I think probably a lot of people on this this talk will be very familiar with the application tier has a lot of agility. And so I think that's all the time I have today. Like if I said to everyone on this call, like, how would you deploy a web app? I think we have a lot of different options. And if I said, how do I deploy a web app to different regions? I think there's a huge number of options as well. And I kind of think about this, the content and the code. So static content and business logic can easily be replicated locally. And when I think about, if I had a server where we have these amazing companies like, you know, Netlify and Vercel, who can, you know, push my application logic and my static content everywhere. And I can run functions at the edge. And I can knit that together with, you know, a simple load balancing plan that will allow me to resolve to my closest application server. So it's really quite achievable now for any size of business or individual.
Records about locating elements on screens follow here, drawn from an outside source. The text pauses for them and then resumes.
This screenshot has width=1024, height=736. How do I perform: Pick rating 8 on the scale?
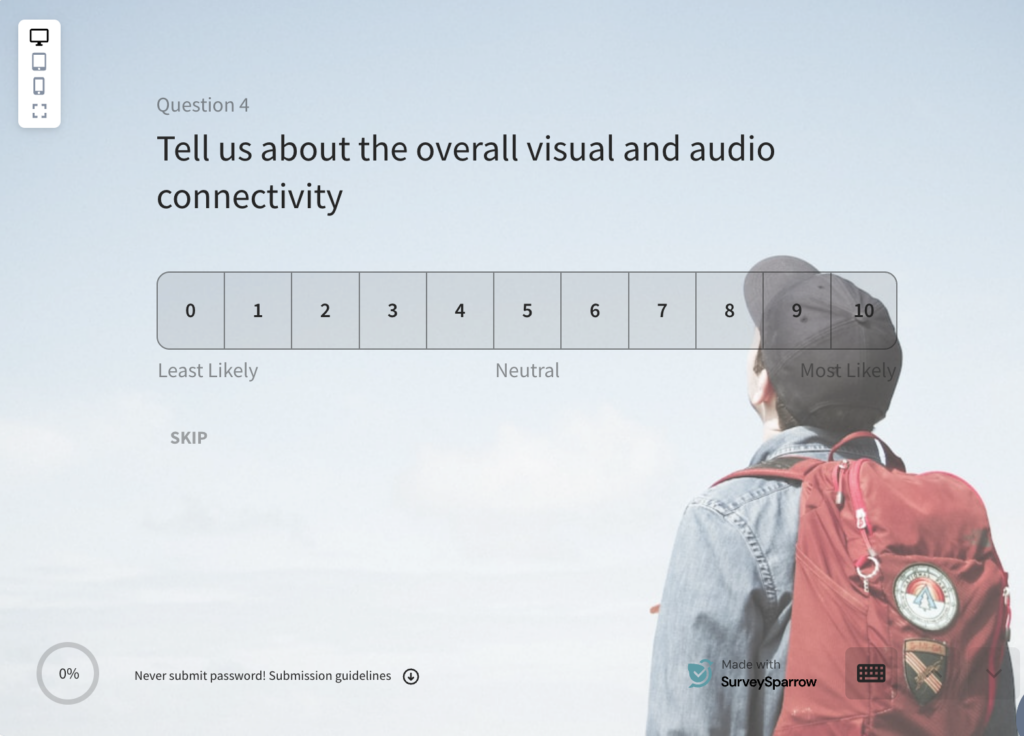(729, 311)
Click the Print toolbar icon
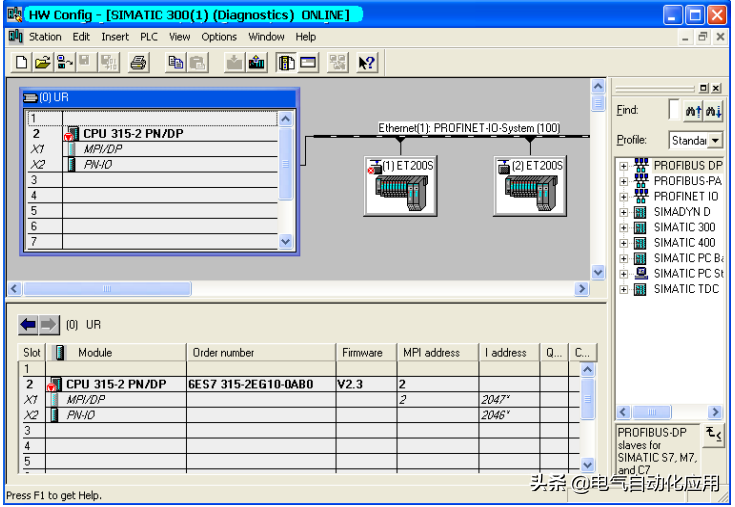The height and width of the screenshot is (507, 735). (x=138, y=63)
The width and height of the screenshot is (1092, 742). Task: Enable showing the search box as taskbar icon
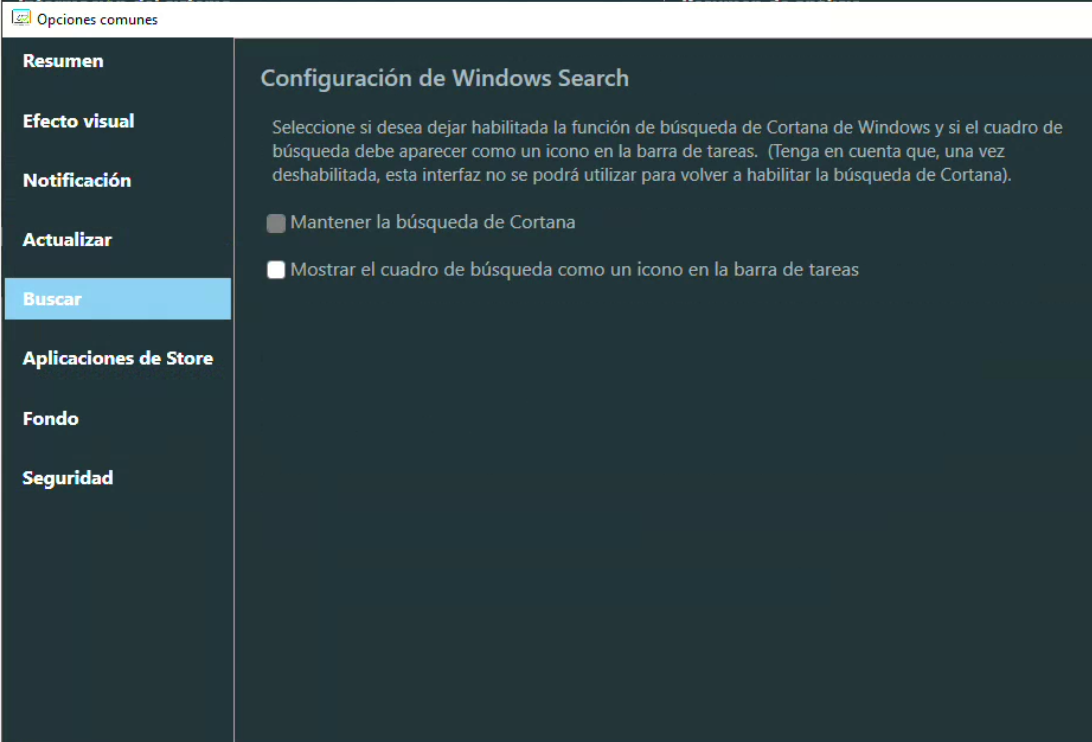tap(276, 270)
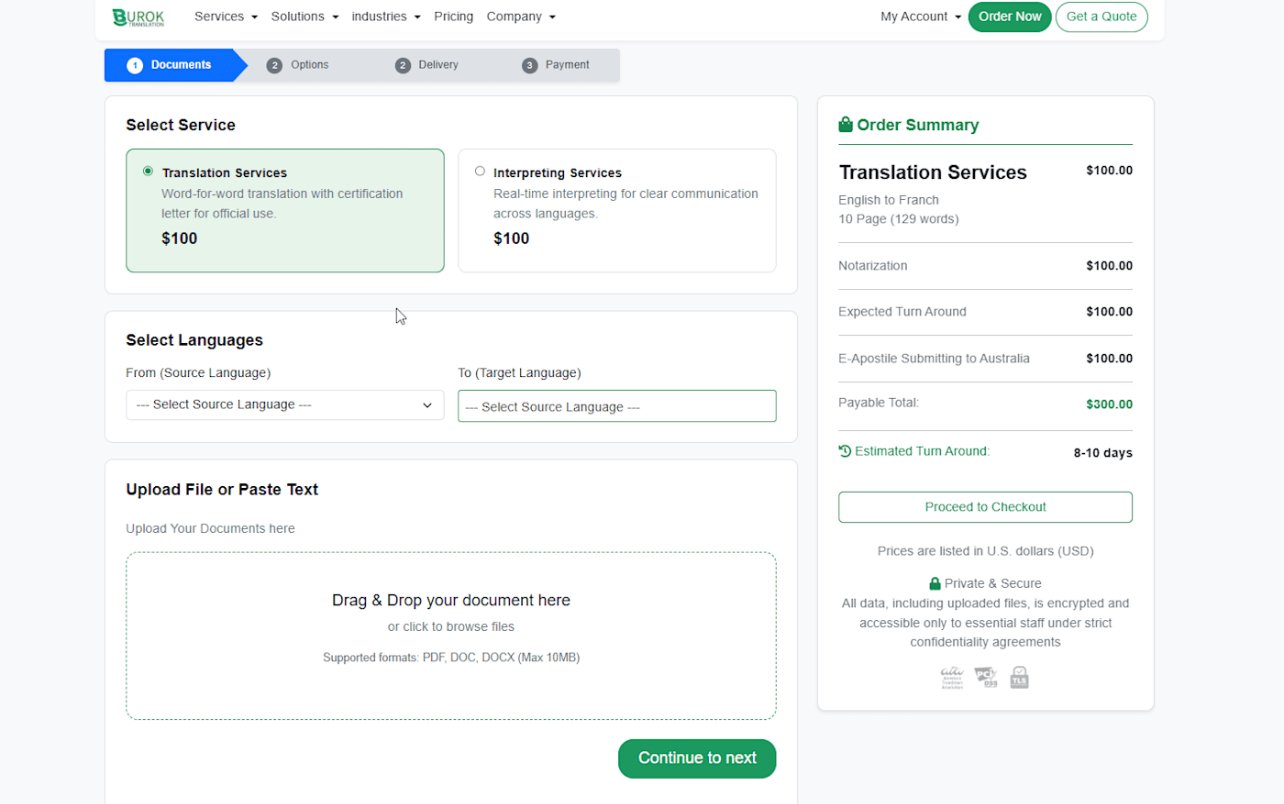Go to the Options step tab

pos(298,65)
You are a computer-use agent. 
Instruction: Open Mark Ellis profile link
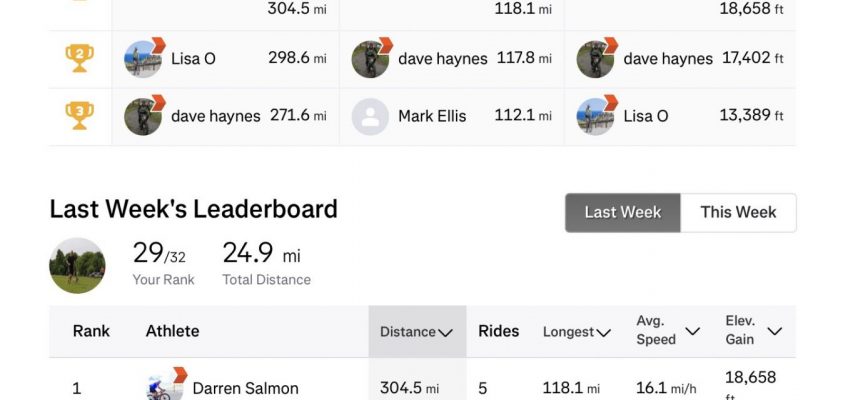click(x=432, y=116)
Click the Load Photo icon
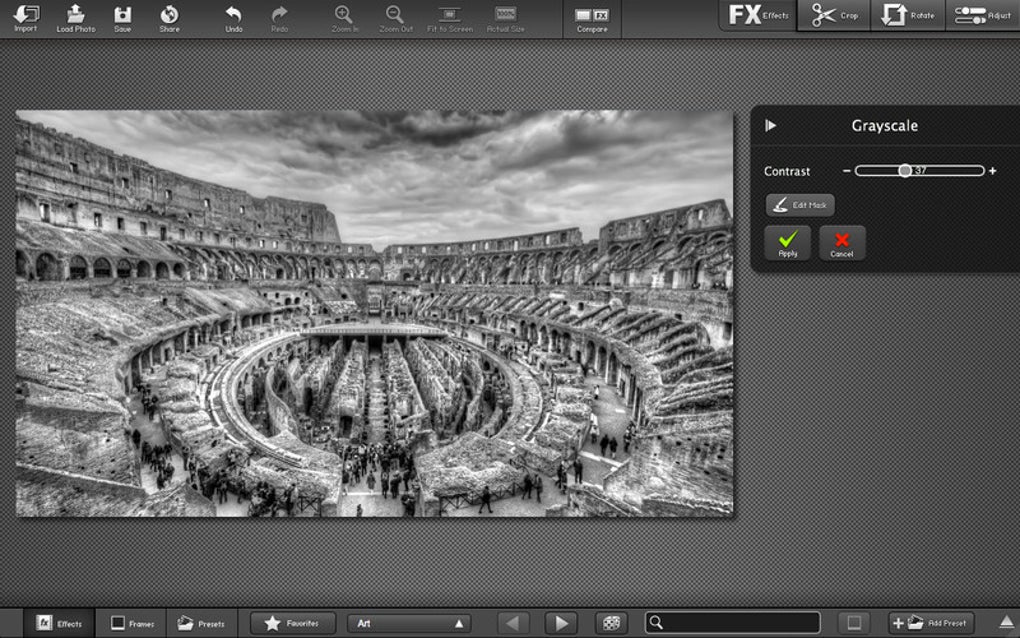The height and width of the screenshot is (638, 1020). (76, 17)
Just so, you know, an indie hacker to be able to set up global load balancing. We can deploy to CDNs for our static content and our functions. And we're also seeing the ability to, you know, these new players pop up like Fly and Section who allow you to containerize your code and push that everywhere into multiple regions. So as far as the business logic and your static content goes, there really is a huge amount of flexibility. And that's a great space to be in. I'll just pause there. Any questions before we move on? Anything in the chat or anyone wants to chime in with a question? Good.